WHAT IS EXPECTED: Leave out the pictures and copy every record exactly.

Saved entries

....

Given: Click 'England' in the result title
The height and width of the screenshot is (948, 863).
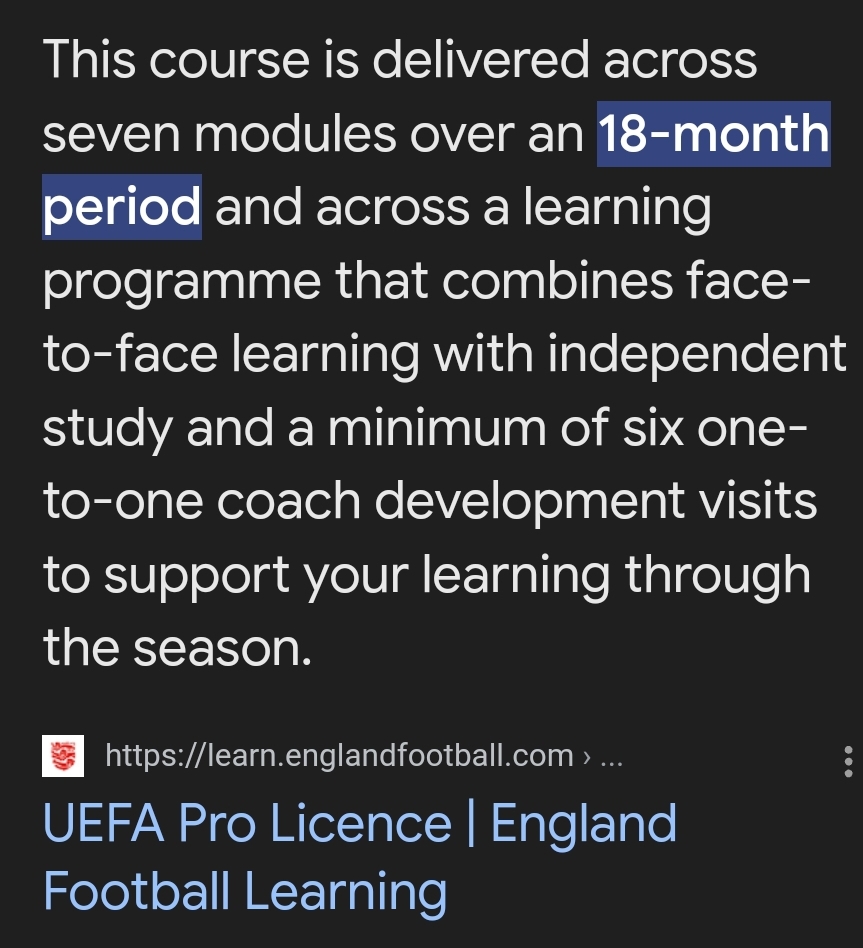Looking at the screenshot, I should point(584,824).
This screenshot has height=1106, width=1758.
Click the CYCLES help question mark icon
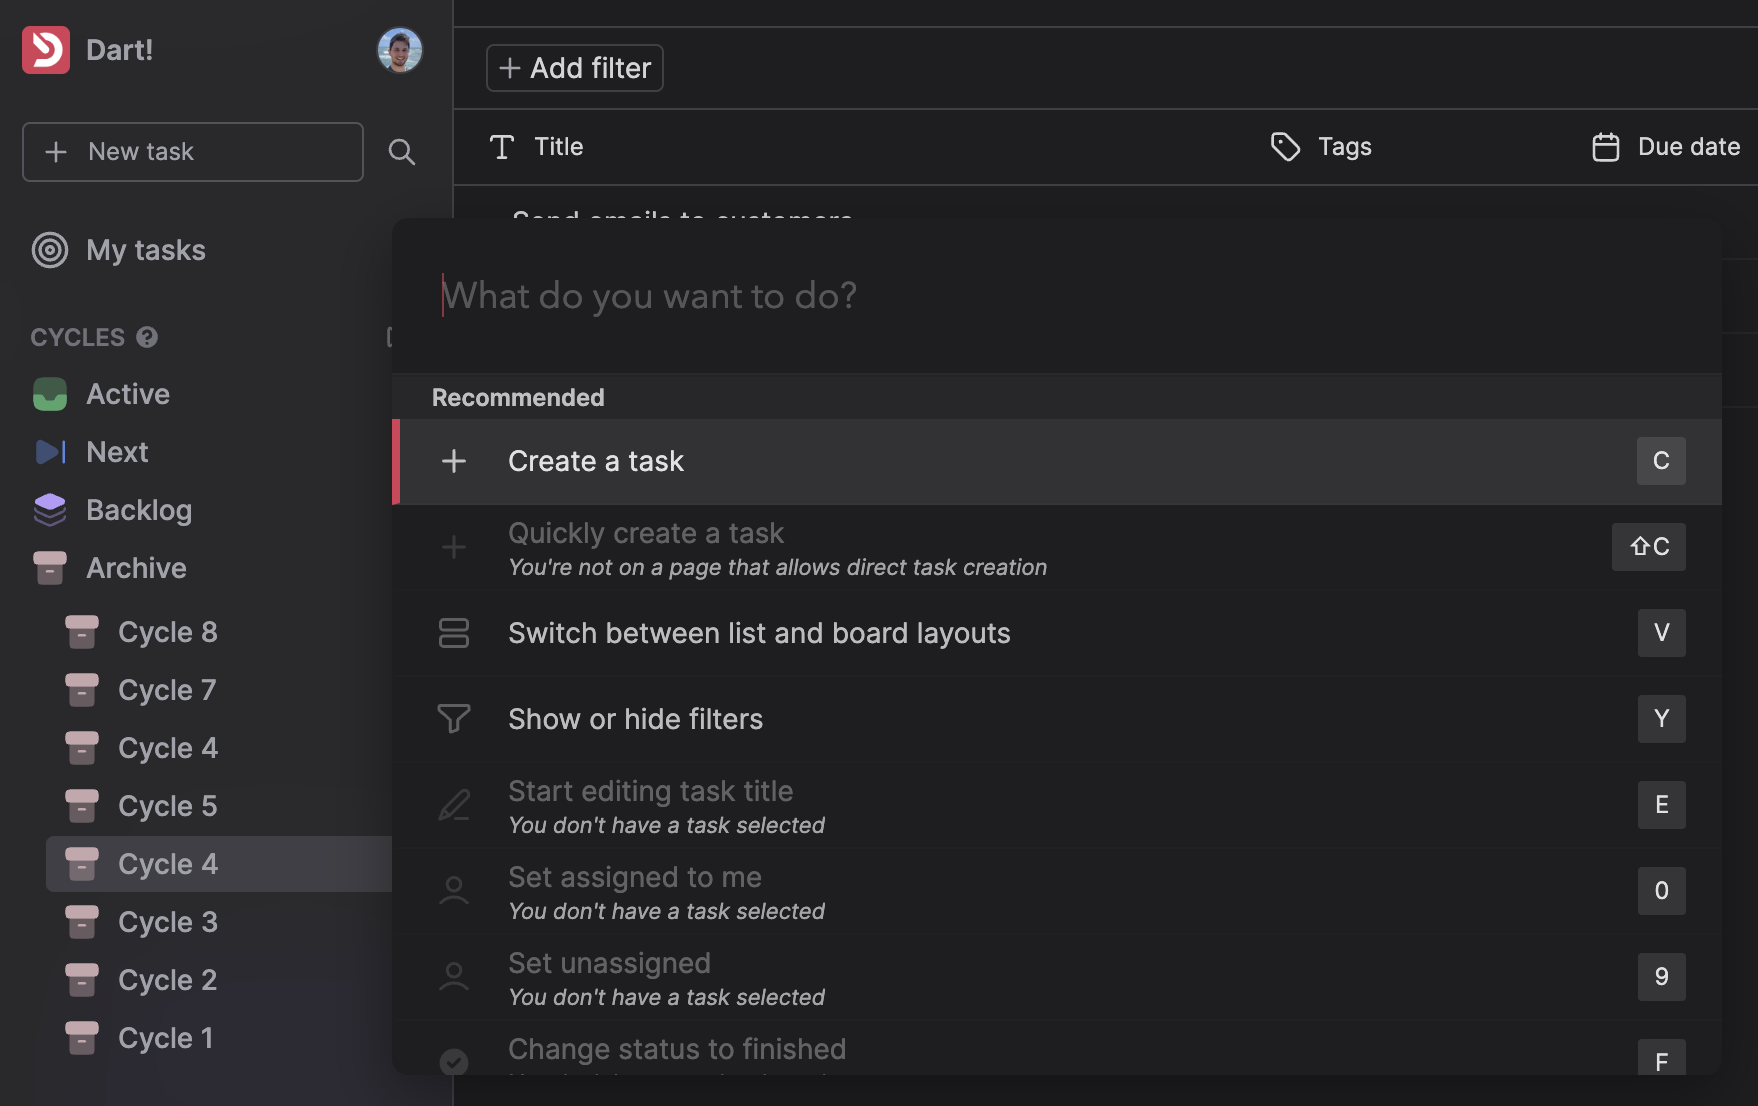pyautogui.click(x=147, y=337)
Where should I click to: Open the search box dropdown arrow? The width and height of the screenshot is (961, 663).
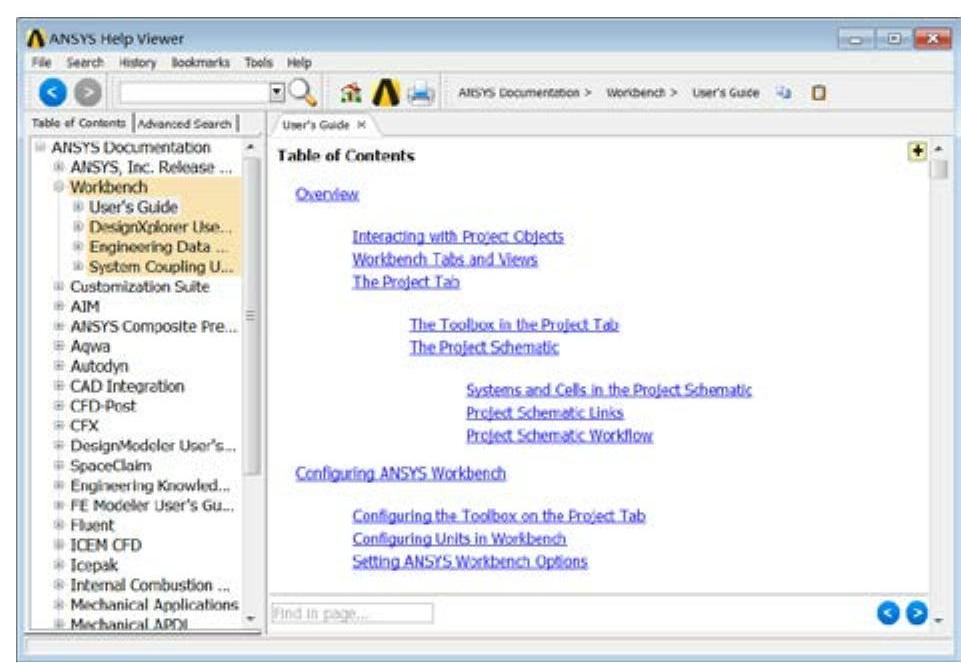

....

EXERCISE ANSWER:
Given: Click 'England' in the result title
The height and width of the screenshot is (948, 863).
Looking at the screenshot, I should point(584,824).
This screenshot has height=1106, width=1758.
Click the CYCLES help question mark icon
pyautogui.click(x=147, y=337)
Where should I click to: Open the search box dropdown arrow? The width and height of the screenshot is (961, 663).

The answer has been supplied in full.